__TASK DETAILS__. Output only the lines of the entries that follow, starting at the one with "688x458 pixels." and running down to the one with "You are a computer-use agent. The image", both included and unchanged.

__EXERCISE INPUTS__.

Content starts

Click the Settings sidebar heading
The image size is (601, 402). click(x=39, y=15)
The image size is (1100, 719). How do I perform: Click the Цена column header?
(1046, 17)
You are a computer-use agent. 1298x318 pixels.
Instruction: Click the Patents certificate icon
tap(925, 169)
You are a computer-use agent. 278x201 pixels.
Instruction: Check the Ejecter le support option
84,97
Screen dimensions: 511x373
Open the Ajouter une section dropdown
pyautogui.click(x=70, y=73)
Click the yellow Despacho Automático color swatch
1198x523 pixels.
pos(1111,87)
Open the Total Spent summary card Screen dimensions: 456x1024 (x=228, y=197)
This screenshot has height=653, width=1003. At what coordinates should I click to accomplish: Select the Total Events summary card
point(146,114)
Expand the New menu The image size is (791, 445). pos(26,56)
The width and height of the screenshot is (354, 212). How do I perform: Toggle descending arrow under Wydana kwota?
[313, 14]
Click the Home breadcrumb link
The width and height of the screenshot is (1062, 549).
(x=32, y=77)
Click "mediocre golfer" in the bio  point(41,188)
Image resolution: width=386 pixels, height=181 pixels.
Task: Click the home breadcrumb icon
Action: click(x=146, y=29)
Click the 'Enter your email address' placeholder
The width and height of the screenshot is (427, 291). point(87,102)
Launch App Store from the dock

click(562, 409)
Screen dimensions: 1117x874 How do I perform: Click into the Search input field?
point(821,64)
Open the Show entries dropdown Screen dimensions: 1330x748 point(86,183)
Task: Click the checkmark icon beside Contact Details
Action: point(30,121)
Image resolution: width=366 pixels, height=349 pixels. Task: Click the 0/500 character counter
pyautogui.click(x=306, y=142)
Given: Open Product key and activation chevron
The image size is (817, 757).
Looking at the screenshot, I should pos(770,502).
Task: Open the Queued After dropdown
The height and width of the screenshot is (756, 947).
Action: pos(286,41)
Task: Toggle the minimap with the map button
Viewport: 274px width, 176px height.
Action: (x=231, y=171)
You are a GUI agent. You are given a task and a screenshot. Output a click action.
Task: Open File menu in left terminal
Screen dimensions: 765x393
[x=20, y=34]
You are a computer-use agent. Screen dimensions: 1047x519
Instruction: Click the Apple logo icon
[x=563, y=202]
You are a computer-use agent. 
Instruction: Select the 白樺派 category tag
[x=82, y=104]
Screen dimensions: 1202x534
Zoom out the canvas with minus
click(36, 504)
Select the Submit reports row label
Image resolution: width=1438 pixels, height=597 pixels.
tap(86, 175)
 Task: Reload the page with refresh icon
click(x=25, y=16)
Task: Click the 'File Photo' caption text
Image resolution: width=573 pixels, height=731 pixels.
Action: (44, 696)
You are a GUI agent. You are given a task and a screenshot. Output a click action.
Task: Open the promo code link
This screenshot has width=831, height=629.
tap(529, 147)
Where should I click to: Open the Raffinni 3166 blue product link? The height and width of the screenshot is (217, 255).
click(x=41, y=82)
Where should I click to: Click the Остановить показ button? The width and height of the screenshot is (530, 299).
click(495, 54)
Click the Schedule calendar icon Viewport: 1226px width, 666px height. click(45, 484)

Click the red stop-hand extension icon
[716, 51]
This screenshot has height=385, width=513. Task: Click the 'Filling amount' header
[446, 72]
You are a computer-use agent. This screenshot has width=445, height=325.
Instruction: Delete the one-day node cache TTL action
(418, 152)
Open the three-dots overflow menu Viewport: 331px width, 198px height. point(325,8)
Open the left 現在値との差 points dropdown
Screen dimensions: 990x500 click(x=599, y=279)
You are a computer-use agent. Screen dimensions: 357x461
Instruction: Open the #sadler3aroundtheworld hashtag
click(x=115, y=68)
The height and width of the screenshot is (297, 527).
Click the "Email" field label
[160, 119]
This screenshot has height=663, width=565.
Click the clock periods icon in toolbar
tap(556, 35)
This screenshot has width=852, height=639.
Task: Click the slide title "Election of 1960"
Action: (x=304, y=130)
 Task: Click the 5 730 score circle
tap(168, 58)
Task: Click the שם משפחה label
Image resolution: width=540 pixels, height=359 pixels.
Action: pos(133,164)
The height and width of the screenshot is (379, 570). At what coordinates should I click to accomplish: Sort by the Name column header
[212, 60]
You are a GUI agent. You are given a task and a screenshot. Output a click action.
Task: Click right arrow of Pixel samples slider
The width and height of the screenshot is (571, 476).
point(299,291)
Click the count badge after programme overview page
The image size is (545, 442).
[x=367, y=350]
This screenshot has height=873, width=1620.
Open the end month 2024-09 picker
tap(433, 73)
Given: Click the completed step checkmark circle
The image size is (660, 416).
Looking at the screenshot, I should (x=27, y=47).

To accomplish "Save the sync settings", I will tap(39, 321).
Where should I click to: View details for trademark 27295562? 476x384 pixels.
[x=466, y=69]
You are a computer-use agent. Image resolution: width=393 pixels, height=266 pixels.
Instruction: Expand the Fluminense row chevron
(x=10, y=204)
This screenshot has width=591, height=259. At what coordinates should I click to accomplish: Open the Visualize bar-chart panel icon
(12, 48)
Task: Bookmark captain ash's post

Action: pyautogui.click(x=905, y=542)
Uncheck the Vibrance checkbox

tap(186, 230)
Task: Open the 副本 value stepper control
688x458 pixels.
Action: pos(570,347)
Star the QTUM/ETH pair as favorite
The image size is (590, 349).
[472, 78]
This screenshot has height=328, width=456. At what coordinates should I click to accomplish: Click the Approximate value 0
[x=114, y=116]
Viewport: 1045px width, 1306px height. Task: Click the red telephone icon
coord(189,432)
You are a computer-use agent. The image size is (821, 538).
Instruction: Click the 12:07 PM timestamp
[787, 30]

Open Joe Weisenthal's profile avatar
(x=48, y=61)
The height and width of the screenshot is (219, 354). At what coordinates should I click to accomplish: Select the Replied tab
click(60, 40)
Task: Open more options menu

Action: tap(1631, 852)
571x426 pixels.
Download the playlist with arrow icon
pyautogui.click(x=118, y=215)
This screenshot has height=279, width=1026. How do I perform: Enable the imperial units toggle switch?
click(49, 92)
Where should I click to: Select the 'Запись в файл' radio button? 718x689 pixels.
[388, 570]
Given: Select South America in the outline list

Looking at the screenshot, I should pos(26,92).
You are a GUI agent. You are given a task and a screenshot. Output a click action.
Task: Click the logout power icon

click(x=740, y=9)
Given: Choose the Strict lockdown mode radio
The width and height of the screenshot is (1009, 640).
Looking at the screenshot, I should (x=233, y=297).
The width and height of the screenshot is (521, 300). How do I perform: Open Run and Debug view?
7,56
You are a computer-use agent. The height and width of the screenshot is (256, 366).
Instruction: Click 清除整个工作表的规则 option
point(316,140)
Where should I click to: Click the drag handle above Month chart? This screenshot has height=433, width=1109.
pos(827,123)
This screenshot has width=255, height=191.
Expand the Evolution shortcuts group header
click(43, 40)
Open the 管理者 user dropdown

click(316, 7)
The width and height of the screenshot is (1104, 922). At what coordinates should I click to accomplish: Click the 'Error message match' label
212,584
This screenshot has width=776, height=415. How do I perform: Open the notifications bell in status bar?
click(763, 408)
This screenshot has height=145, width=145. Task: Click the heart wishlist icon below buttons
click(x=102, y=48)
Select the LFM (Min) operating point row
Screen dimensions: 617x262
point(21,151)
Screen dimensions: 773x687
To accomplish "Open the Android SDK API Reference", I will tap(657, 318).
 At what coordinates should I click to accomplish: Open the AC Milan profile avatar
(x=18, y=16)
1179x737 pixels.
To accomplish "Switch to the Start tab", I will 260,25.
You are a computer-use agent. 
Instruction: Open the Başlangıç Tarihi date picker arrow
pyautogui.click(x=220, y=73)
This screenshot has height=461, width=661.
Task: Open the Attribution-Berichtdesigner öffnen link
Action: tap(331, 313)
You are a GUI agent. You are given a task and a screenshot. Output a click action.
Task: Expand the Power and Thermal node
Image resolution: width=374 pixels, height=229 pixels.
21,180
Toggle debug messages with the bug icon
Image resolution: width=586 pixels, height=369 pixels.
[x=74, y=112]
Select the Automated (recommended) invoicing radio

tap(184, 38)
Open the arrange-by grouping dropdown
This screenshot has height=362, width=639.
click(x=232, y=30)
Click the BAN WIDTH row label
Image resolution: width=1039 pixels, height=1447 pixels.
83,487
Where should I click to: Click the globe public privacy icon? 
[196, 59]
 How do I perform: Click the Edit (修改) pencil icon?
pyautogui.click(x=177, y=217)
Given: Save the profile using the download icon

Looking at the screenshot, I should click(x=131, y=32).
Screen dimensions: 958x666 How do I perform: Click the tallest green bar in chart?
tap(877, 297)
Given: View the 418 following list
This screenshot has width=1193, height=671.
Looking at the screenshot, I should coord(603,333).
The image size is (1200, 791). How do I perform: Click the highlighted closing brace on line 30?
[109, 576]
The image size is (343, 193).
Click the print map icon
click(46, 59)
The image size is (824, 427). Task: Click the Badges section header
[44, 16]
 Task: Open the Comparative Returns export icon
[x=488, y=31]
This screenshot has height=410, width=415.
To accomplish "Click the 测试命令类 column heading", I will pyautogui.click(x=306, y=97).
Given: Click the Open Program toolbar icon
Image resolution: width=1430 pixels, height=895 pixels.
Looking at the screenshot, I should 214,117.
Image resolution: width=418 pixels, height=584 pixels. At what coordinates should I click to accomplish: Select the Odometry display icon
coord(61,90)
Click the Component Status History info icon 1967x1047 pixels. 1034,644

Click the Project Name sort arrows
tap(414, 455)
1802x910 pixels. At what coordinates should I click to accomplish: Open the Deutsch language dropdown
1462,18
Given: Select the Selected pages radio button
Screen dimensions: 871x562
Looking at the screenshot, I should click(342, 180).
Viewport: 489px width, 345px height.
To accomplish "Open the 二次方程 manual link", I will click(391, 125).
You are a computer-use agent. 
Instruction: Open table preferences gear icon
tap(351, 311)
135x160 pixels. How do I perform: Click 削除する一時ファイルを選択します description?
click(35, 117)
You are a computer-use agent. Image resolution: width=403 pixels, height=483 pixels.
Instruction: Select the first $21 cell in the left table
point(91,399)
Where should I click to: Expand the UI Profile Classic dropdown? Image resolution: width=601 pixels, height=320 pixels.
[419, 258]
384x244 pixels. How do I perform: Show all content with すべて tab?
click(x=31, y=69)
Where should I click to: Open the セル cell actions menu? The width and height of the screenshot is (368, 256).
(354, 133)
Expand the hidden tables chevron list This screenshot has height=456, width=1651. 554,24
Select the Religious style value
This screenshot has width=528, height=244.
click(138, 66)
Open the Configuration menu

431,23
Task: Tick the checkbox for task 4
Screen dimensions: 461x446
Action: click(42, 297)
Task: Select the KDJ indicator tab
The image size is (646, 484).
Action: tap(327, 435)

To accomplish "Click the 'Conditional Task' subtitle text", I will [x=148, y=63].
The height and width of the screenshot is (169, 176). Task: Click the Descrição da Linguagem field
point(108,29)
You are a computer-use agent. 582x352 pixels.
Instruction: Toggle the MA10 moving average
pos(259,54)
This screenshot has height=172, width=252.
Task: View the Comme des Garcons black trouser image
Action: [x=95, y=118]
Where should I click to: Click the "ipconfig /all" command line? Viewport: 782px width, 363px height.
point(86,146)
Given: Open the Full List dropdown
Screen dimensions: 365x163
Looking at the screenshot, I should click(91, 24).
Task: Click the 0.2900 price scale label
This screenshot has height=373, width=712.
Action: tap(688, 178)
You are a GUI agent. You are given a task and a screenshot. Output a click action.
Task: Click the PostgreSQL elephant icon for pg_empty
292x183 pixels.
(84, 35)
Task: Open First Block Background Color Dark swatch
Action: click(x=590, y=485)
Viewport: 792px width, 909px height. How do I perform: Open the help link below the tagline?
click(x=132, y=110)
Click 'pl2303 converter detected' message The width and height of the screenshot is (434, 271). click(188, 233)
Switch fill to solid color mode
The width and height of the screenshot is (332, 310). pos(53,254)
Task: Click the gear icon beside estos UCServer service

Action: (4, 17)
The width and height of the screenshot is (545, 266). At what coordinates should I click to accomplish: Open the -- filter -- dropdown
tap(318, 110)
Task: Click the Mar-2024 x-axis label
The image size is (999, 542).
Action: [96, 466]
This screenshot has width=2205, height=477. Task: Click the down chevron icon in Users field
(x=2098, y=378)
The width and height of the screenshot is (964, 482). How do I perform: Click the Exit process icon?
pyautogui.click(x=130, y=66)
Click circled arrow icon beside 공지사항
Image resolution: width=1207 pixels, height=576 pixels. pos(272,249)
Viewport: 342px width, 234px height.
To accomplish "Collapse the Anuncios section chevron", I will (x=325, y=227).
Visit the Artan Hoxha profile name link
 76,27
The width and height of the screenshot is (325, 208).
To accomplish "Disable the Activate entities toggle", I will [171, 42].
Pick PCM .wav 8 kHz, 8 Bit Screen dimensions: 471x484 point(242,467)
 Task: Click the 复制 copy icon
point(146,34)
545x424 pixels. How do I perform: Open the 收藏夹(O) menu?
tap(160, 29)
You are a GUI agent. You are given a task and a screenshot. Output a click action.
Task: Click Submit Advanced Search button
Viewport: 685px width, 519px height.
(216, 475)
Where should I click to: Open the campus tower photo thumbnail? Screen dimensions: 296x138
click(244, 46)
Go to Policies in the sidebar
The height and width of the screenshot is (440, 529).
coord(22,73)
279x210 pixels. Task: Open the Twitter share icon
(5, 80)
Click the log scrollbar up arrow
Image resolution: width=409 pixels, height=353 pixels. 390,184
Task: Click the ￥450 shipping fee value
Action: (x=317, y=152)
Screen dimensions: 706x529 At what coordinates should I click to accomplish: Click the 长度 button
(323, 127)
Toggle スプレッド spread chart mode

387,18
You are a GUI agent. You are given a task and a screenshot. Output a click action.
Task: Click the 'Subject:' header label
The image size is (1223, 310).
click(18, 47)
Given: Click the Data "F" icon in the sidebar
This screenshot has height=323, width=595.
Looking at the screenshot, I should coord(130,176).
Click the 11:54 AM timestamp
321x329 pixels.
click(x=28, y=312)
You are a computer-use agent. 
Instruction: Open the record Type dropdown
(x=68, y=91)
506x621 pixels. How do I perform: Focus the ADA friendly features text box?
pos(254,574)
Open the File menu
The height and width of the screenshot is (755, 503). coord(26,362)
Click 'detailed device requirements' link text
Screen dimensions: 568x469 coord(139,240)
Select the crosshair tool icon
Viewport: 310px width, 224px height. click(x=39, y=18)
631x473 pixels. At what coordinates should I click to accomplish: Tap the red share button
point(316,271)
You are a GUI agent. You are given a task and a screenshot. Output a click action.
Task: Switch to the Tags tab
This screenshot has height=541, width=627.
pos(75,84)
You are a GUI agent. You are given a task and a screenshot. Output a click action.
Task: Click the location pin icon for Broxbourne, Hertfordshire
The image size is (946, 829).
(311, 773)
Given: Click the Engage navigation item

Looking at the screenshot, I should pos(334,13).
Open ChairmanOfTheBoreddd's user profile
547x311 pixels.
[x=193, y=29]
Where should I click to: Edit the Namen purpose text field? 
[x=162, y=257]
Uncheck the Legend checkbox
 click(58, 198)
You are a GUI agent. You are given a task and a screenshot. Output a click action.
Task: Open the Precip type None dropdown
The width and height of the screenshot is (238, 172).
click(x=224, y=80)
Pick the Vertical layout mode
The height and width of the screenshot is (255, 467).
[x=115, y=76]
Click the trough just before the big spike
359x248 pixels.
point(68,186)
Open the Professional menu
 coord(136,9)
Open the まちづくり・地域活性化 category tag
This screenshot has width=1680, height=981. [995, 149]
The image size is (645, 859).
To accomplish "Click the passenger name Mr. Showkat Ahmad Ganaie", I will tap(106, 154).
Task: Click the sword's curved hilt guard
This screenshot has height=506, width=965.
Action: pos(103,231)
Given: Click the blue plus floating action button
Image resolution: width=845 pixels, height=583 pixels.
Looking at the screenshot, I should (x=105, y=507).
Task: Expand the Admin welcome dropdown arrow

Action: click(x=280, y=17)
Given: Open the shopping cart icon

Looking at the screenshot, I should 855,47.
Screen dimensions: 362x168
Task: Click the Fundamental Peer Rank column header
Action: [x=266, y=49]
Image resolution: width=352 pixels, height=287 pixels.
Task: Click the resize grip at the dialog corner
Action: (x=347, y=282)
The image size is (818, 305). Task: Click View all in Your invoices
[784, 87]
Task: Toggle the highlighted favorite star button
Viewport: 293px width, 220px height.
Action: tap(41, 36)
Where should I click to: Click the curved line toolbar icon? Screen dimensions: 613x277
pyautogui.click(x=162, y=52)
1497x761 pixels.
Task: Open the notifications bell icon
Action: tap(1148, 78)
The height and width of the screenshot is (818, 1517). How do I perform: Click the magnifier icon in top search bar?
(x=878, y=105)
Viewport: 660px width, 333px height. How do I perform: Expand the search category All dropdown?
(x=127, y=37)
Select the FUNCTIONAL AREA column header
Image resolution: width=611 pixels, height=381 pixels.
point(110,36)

Content ends

__SOLUTION TO THE PROBLEM__.
688x458 pixels.
Action: pos(570,347)
Star the QTUM/ETH pair as favorite
The image size is (590, 349).
[472, 78]
This screenshot has height=328, width=456. At what coordinates should I click to accomplish: Click the Approximate value 0
[x=114, y=116]
Viewport: 1045px width, 1306px height. Task: Click the red telephone icon
coord(189,432)
You are a computer-use agent. The image size is (821, 538).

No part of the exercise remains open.